Only this will be the precondition for the effective forms of organisation between industries. Something along these lines has already been started in a very modest way – workers’ solidarity or defence committees. They do not extend very far even in the areas where they operate, and their base is too often very insecure, but they do cover certain different trades and different forms of organisation, both trade-union and political. The experience is minute, but enough to support a few tentative comments. They have usually arisen out of a particular dispute or set of disputes (ENV engineering in London; the Seamen’s strike in Hull; engineering in Newcastle; building in Liverpool) and received their initial impetus from workers directly involved in that dispute. They have attracted the most politically-committed workers, and indeed, their successful take-off beyond the particular circumstances which begot them depends almost entirely on the political activists of all varieties who are involved. This crucial role for political militants in industry has exaggerated the patchiness of the development of such committees – the Communist party militants are still the most important single aggregation of such militants( although certainly not a majority of all activists), so that the official CP attitude in a locality can be important. In Surrey, for example, the CP is said to be opposed to new forms of unofficial organisation, even though CP militants are the backbone of the new Surrey branch of the defence liaison committee.

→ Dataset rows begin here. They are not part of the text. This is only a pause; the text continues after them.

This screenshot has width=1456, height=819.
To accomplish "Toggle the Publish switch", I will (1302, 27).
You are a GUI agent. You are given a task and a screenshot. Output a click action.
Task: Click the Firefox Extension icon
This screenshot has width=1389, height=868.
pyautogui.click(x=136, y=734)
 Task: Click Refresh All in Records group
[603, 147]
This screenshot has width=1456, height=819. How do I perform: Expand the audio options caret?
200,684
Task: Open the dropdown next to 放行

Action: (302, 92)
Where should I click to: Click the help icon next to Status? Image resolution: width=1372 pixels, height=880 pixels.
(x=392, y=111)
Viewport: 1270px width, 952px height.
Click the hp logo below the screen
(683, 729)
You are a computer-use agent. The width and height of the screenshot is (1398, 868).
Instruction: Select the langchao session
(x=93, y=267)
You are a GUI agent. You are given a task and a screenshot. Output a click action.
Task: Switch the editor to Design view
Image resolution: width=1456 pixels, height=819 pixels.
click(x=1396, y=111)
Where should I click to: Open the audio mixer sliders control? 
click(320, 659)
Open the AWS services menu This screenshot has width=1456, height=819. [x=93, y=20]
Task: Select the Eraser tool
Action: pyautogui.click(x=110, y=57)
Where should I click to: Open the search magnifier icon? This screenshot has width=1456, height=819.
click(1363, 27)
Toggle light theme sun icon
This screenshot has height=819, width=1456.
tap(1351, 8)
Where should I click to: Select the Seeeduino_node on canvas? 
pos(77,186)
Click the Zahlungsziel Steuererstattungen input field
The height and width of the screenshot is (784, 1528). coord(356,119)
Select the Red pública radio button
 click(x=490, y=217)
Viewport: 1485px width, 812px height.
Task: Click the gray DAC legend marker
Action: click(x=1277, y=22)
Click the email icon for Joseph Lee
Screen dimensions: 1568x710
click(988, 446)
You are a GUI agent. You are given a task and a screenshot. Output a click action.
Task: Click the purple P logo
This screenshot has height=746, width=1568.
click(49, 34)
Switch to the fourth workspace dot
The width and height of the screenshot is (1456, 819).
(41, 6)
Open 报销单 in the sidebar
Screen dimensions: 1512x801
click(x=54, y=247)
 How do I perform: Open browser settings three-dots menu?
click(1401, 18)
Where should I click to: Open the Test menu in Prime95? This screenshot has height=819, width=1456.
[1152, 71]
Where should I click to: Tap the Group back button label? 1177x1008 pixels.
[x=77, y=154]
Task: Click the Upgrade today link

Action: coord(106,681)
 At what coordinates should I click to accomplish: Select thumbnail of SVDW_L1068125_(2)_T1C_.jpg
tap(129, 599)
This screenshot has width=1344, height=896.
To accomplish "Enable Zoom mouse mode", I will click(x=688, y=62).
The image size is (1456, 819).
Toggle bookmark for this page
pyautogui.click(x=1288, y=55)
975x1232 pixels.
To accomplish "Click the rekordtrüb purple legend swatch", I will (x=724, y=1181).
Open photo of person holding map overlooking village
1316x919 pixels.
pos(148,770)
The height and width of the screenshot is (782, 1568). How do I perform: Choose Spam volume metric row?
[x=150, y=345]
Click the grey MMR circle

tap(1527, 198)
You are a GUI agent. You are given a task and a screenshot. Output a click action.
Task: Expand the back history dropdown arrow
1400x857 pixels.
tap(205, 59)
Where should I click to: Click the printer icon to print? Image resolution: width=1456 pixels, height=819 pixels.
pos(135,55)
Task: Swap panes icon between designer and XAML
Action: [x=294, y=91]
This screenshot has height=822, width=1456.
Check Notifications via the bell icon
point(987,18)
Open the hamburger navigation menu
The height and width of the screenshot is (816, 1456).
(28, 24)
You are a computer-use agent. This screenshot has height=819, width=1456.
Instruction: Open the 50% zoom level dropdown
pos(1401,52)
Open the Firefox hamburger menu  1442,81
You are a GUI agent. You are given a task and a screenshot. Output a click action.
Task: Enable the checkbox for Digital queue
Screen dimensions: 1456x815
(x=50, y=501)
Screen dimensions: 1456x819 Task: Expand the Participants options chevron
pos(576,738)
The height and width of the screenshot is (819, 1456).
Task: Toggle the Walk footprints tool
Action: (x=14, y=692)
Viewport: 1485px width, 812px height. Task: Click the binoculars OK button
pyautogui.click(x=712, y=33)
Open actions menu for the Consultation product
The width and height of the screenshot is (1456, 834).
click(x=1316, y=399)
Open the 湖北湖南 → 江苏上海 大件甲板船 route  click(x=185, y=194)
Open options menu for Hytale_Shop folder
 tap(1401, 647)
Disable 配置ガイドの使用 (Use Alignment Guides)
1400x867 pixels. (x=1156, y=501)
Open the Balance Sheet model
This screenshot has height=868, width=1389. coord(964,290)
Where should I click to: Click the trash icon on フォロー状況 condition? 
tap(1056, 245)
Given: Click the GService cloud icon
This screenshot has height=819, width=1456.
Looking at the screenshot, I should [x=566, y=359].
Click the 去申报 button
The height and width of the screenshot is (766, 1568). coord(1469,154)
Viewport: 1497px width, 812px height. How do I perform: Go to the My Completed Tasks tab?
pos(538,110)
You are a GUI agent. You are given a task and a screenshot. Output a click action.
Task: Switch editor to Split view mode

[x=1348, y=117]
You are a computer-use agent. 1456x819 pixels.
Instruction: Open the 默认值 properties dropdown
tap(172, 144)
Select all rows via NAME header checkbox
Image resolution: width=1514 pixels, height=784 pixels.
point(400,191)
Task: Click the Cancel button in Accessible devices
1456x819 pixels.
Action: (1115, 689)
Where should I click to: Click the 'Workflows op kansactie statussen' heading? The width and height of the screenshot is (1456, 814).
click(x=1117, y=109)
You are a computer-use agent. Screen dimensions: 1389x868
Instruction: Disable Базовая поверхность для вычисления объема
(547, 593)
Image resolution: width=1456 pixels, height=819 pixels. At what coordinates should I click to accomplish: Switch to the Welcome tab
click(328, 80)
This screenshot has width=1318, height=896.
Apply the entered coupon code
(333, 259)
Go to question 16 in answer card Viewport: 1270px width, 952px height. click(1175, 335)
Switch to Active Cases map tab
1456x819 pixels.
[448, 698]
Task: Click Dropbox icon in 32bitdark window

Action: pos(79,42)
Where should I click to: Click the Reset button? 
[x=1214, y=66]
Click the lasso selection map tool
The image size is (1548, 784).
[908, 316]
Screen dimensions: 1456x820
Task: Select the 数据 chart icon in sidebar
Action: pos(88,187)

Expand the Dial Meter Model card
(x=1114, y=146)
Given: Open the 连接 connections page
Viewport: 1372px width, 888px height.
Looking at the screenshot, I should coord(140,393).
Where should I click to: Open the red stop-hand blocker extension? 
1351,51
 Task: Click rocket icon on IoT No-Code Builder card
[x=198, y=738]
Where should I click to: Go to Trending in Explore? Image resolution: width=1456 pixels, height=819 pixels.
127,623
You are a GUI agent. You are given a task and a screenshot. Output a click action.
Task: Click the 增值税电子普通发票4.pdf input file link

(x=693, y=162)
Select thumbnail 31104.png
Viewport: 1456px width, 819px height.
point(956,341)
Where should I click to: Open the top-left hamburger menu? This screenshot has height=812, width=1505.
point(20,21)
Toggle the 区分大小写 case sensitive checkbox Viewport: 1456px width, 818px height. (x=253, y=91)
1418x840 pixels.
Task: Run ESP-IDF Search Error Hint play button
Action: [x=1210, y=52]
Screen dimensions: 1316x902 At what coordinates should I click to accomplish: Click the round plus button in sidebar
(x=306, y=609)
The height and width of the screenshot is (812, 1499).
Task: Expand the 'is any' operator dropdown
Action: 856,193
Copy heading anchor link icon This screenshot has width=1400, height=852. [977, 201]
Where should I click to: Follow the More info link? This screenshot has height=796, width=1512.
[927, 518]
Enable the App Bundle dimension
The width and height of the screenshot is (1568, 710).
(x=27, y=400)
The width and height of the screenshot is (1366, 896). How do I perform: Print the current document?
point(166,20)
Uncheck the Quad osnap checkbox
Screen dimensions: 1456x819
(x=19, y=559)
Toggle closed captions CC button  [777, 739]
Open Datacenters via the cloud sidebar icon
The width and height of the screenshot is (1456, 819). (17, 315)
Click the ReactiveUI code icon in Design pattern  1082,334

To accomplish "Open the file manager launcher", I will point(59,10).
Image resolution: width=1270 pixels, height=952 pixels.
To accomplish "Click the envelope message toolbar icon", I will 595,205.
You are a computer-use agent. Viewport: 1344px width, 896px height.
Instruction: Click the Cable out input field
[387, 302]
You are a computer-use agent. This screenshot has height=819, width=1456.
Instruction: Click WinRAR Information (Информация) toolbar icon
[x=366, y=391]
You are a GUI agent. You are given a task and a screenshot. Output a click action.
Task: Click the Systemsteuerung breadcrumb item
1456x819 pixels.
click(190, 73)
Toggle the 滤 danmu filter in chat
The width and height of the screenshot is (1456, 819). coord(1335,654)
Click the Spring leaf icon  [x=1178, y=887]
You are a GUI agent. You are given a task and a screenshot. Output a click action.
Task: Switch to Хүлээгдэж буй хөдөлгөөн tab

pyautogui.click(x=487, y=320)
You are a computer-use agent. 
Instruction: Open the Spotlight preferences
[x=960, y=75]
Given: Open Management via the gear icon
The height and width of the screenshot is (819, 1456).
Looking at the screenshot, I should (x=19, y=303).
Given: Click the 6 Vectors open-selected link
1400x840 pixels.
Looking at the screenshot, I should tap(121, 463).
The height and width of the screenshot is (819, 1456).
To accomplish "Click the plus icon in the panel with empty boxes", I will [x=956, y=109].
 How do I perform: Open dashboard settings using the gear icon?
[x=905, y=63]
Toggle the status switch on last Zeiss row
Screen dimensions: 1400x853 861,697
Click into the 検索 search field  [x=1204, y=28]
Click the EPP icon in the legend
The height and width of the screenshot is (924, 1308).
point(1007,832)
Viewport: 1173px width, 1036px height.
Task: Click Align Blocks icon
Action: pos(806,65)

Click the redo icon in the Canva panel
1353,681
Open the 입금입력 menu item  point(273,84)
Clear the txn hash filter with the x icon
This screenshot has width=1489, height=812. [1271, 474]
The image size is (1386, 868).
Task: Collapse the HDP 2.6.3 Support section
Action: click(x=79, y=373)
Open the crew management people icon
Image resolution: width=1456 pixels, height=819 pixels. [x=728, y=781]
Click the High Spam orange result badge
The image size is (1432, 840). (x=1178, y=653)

It would be misleading to think of these committees as a force of any weight as yet. Although they have contributed to a number of disputes, and to what might be a very important assembly of rank-and-file trade unionists on 3 December (Beaver hall, London; it meets after this issue goes to press), and although they have provided the most effective propaganda against Labour’s anti-labour policies in the London Industrial Shop Stewards’ Defence Committee’s booklet, Incomes Policy, Legislation, and Shop Stewards, they are still minute and very vulnerable. More than this, the politics are unclear – Communist militants will have to risk jeopardising their Party loyalty in order to prepare really effective local organisations in collaboration with non-CP militants. Equally, the attitude of the new unofficial organisations to the national trade-union leaderships, creates difficulties in regard, for example, to the Transport and General and ASSET, both committed against the freeze at the national level on programmes that are not necessarily consistent with local demands.
However, even if the new committees do not survive, they will have shown a method and direction of work which can have immense consequences. Their inclusiveness makes them, potentially at any rate, a powerful force, and their use of industrial power for political ends a revolutionary one.